Não surpreenderá ninguém saber que o resultados líquidos do 1.º semestre e do 3.º trimestre do Banco de Fomento são os montantes pífios de 8.9 milhões e 10 milhões, respectivamente, e que o stock de empregados continua a crescer a bom ritmo (16% do ano passado), não obstante os activos totais terem sido reduzidos de 4%. O que, por agora, ainda poderá surpreender é que o banco já conseguiu registar mil milhões de imparidades por crédito mal parado.

Podia ser pior, mas precisava de ser muito melhor

Segundo o INE, um tanto surpreendentemente, no 3.º trimestre o aumento homólogo do PIB em volume foi de 2,4% e, segundo os dados provisórios do Eurostat, o PIB português corrigido de sazonalidade registou nesse mesmo trimestre o quarto aumento dos 15 países da UE em que já existem esses dados.

Não ajuda à festa que o crescimento do 3.º trimestre se deva em boa parte à aceleração do consumo privado, como não ajuda a poupança das famílias estar muito abaixo da média da UE e em grande parte estacionada em depósitos bancários (197 mil milhões em Setembro), porque a aversão ao risco dos portugueses é um dos pilares da alma lusitana.

Hoje há cadelinhas, amanhã não sabemos

Não fora o turismo, cujas receitas até Setembro cresceram 5,6%, e entrada de subsídios da bazuca, outro galo cantaria. Com uma produtividade estagnada, uma despesa pública fixa em constante crescimento, o Portugal dos Pequeninos está muito mal preparado para enfrentar uma possível evolução negativa da conjuntura internacional.

Os portugueses «vão ter razões para confiar no SNS»

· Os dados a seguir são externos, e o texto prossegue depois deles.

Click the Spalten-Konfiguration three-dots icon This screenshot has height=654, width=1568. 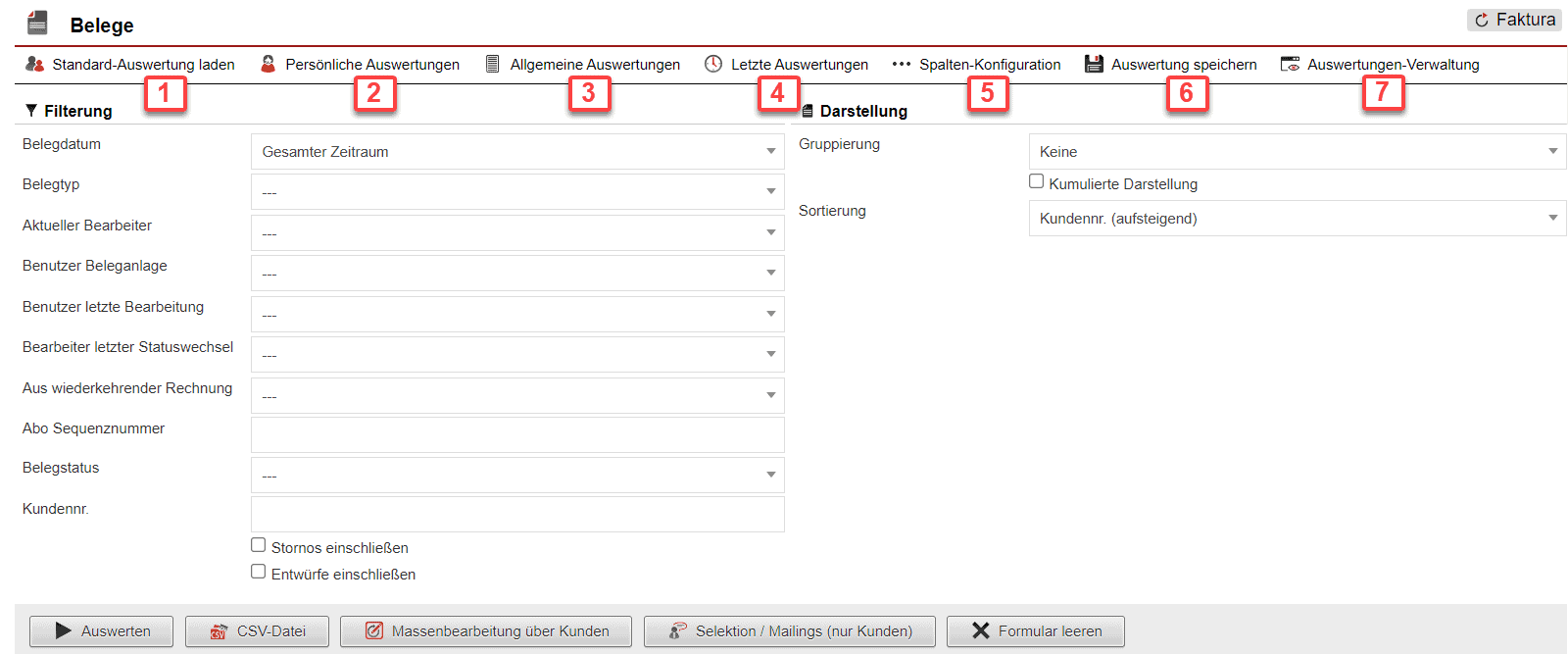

Valha-nos Deus. A mesma CIP que patrocina um estudo do ISEG publicado há dias que concluiu que a despesa do SNS aumentou 72% em 10 anos, vem uns dias depois lamentar que o OE 2026 não preveja despesa suficiente, subscrevendo o método lusitano de atirar dinheiro para cima dos problemas. Enquanto isso, passa ao lado do pequeno pormenor do SNS gastar com tarefeiros por dia 727 mil euros ou 265 milhões por ano e dos custos expediente das “cirurgias adicionais” – uma oportunidade de negócio para cirurgiões que dão prioridade às cirurgias mais simples e lucrativas, como explica o médico Luís Teixeira.